WHAT THE TASK REQUIRES :: Starting at the line that contains "Switch to the 全部 tab", reproduce every line through the end of the entries below, with no pictures in the copy.

THE INPUT ::
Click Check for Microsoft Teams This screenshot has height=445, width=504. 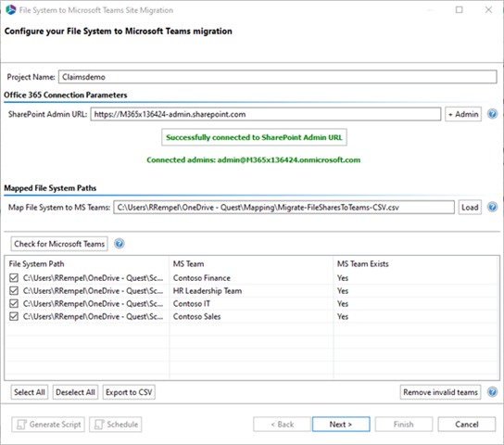(59, 244)
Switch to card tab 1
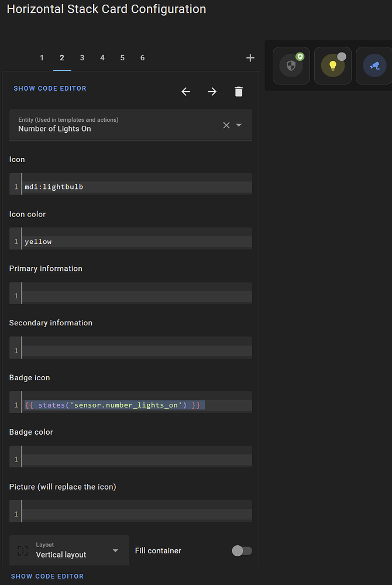This screenshot has width=392, height=585. pyautogui.click(x=42, y=58)
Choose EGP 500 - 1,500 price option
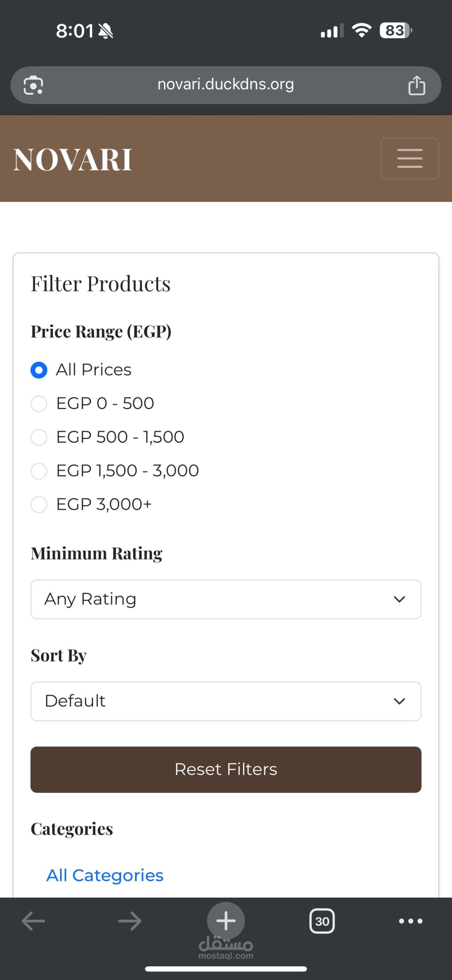This screenshot has height=980, width=452. point(39,437)
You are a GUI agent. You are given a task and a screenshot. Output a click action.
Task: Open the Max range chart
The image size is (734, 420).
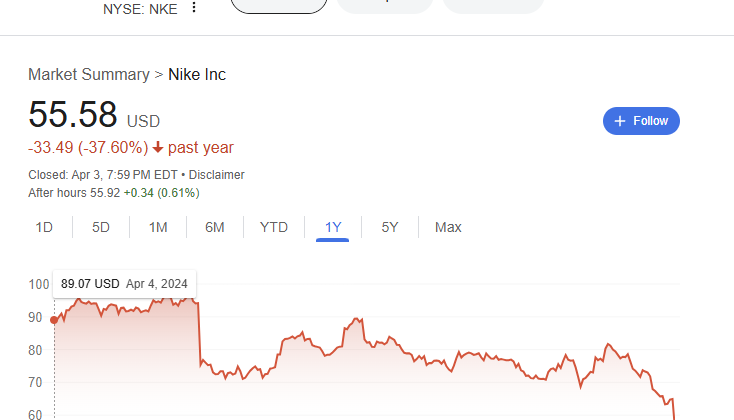pyautogui.click(x=448, y=228)
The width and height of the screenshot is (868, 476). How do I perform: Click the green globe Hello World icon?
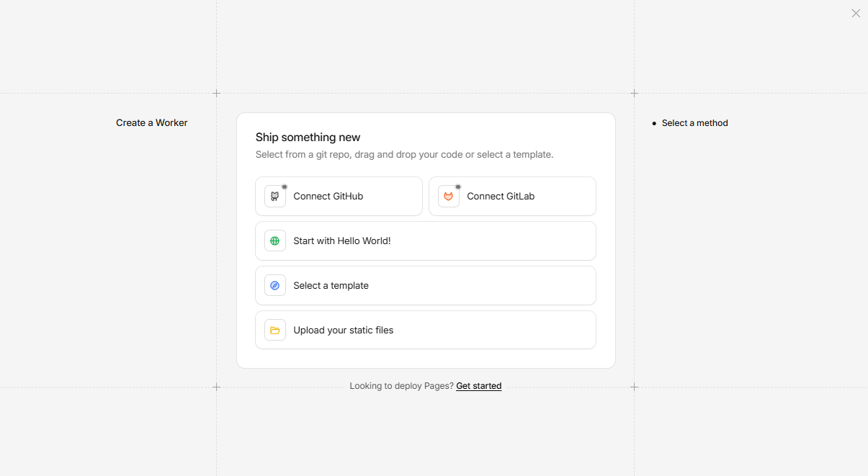(274, 241)
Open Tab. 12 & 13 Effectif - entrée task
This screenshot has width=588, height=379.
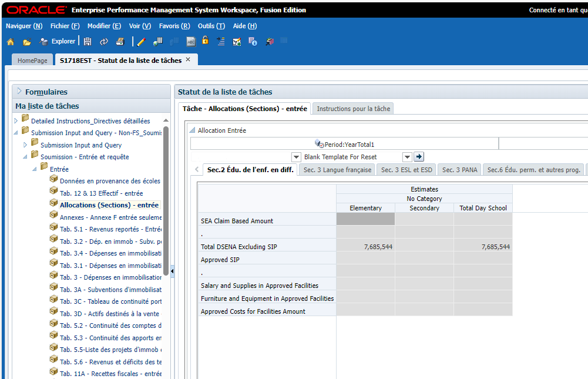pyautogui.click(x=101, y=193)
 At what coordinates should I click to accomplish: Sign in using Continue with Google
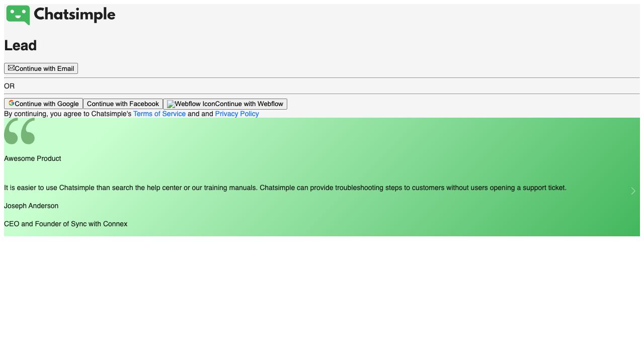point(46,104)
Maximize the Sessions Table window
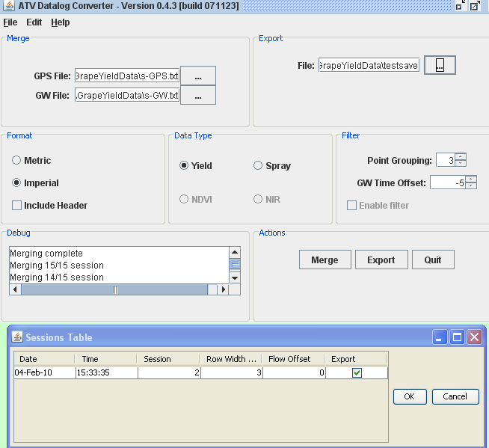489x448 pixels. [457, 337]
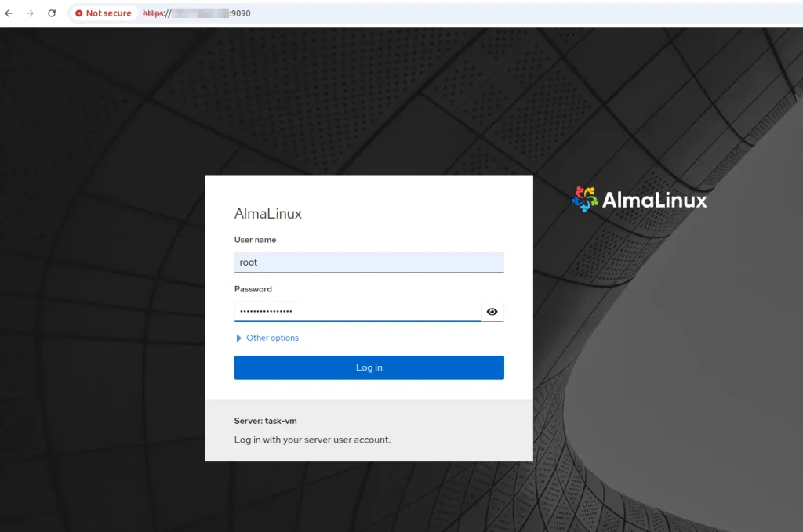Click the colorful AlmaLinux logo emblem
Image resolution: width=803 pixels, height=532 pixels.
click(585, 200)
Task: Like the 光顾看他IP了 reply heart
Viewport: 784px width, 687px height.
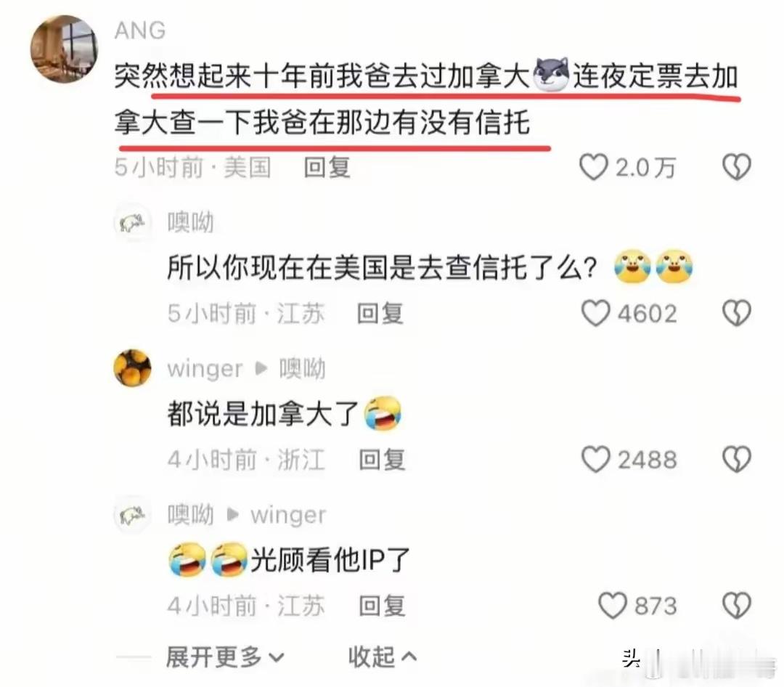Action: tap(613, 606)
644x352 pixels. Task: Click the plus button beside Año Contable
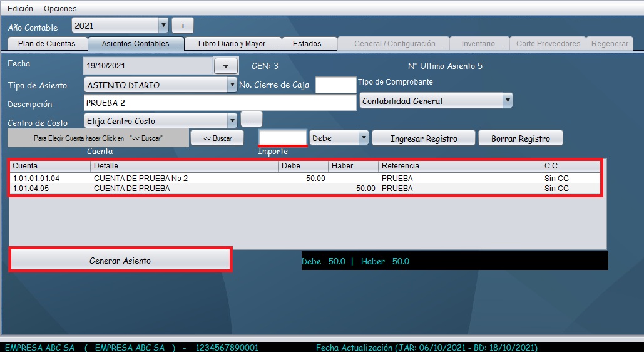pyautogui.click(x=183, y=26)
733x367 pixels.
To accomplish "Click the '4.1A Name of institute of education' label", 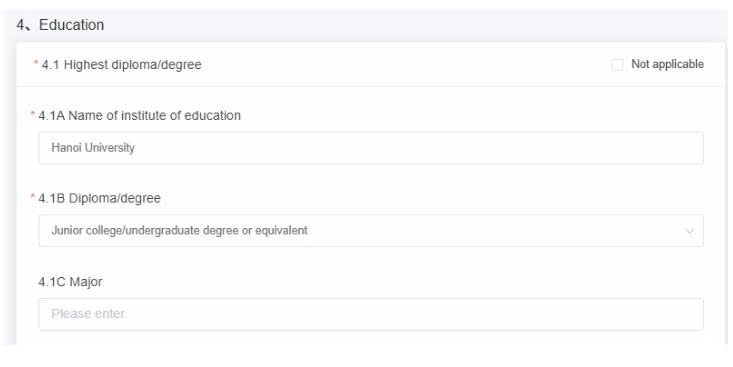I will coord(139,115).
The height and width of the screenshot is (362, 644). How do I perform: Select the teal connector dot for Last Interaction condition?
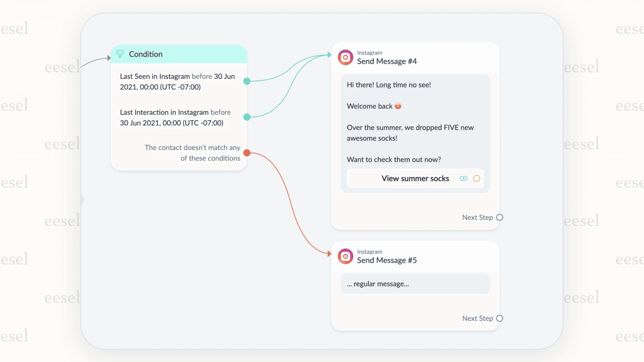pyautogui.click(x=247, y=117)
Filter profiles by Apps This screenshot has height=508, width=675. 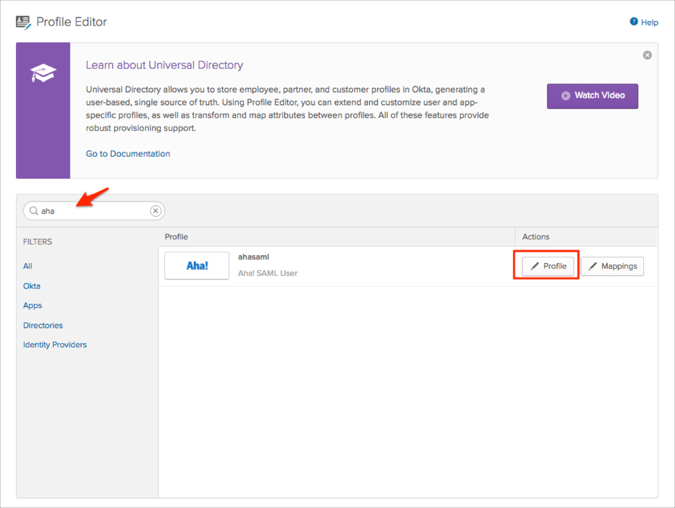(x=33, y=305)
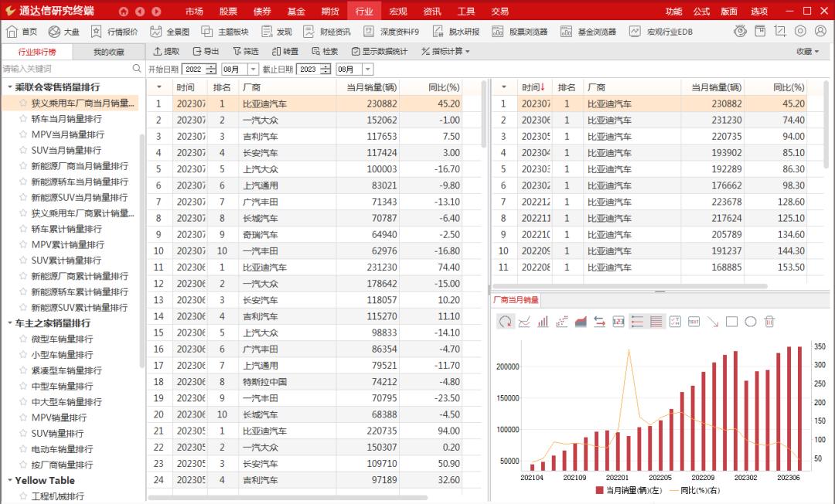This screenshot has width=835, height=504.
Task: Select the area chart style icon
Action: (x=581, y=321)
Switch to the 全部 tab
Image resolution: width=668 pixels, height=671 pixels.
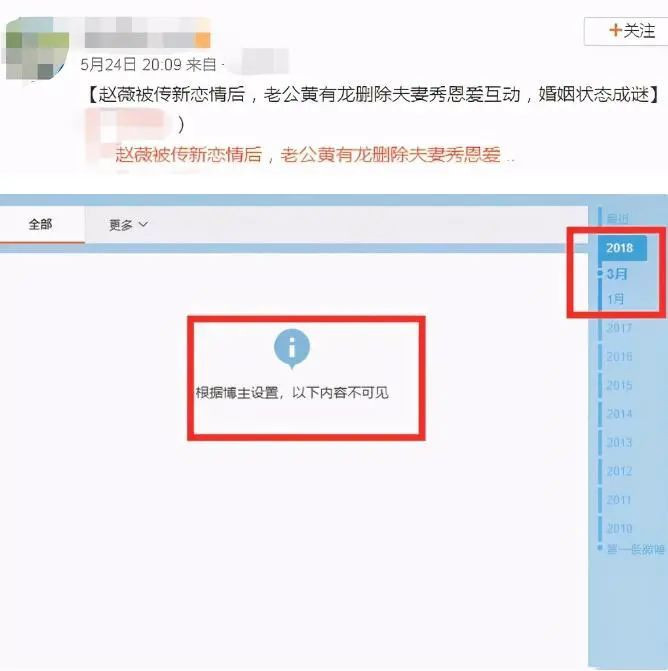[41, 224]
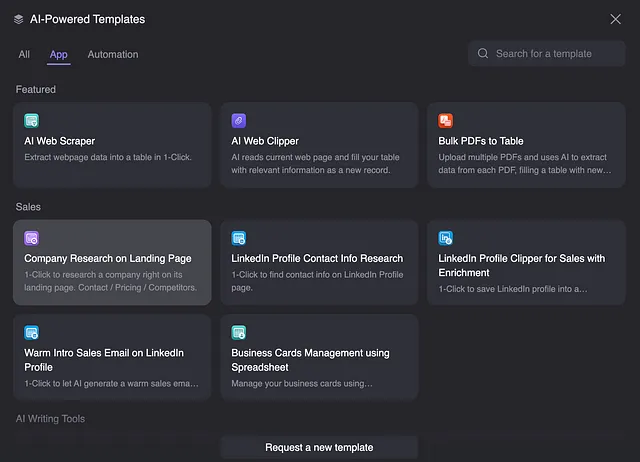Click the Company Research on Landing Page icon
The image size is (640, 462).
click(x=31, y=238)
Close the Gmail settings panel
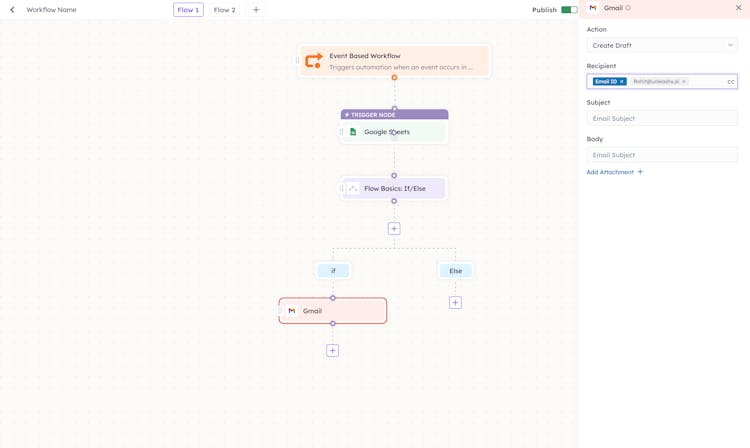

SOLUTION FOR THIS TASK ::
Switch to the 全部 tab
Image resolution: width=668 pixels, height=671 pixels.
[41, 224]
Click the Company Research on Landing Page icon
The image size is (640, 462).
click(x=31, y=238)
Close the Gmail settings panel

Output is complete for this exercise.